**TASK INSTRUCTIONS**
Write out every line of the entries below word for word, omitting the pictures.

**Data entries**
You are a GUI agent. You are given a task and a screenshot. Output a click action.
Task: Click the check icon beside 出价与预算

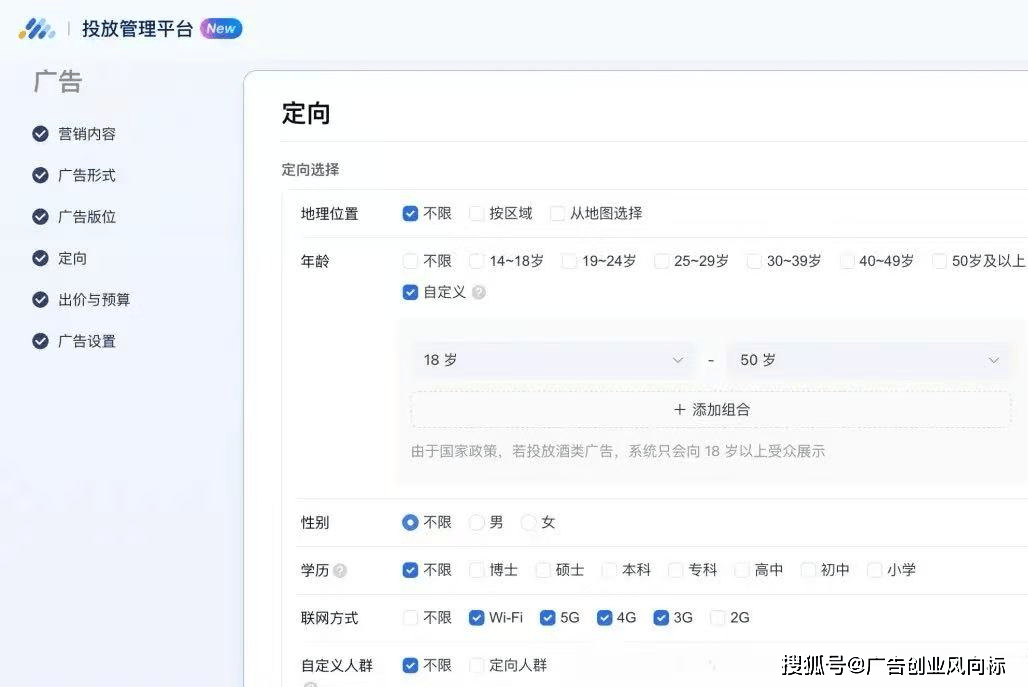click(40, 299)
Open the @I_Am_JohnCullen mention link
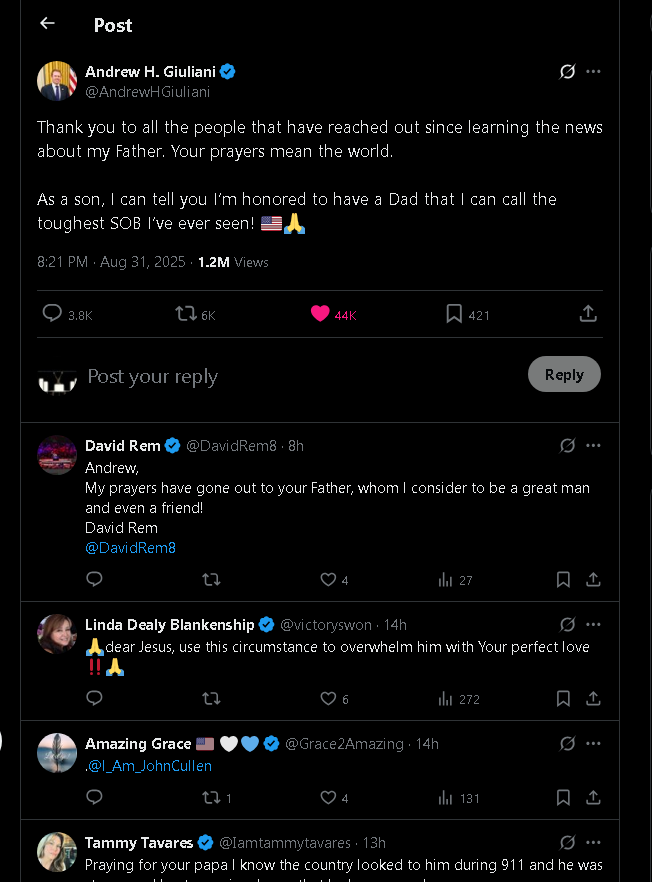652x882 pixels. (150, 766)
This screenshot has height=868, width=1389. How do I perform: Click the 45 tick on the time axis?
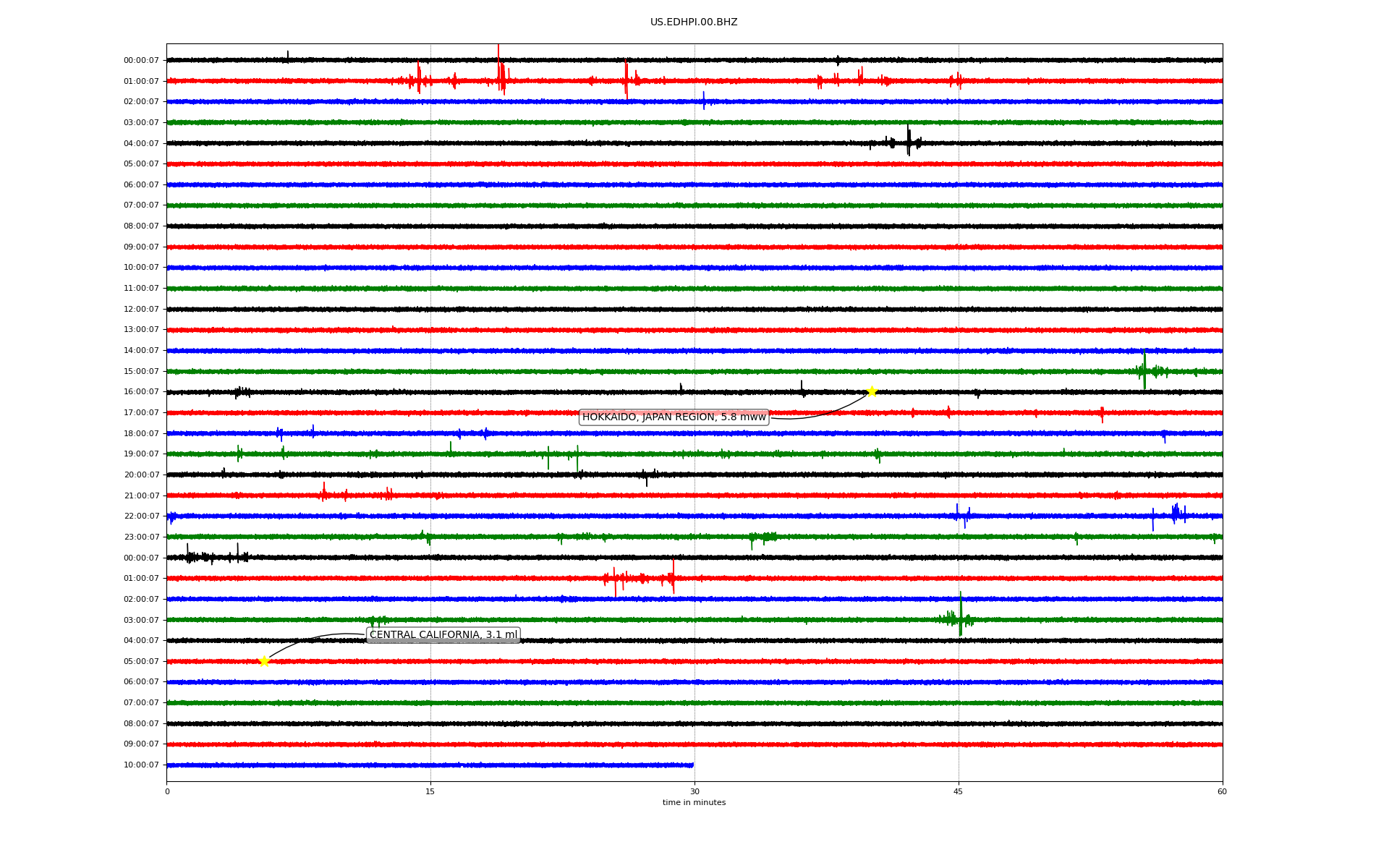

**TASK OUTPUT**
You are a GUI agent. You are given a task and a screenshot. Output a click action.
Task: Click the check icon beside 出价与预算

click(40, 299)
Open the @I_Am_JohnCullen mention link
652x882 pixels. (150, 766)
This screenshot has height=868, width=1389. How do I perform: Click the 45 tick on the time axis?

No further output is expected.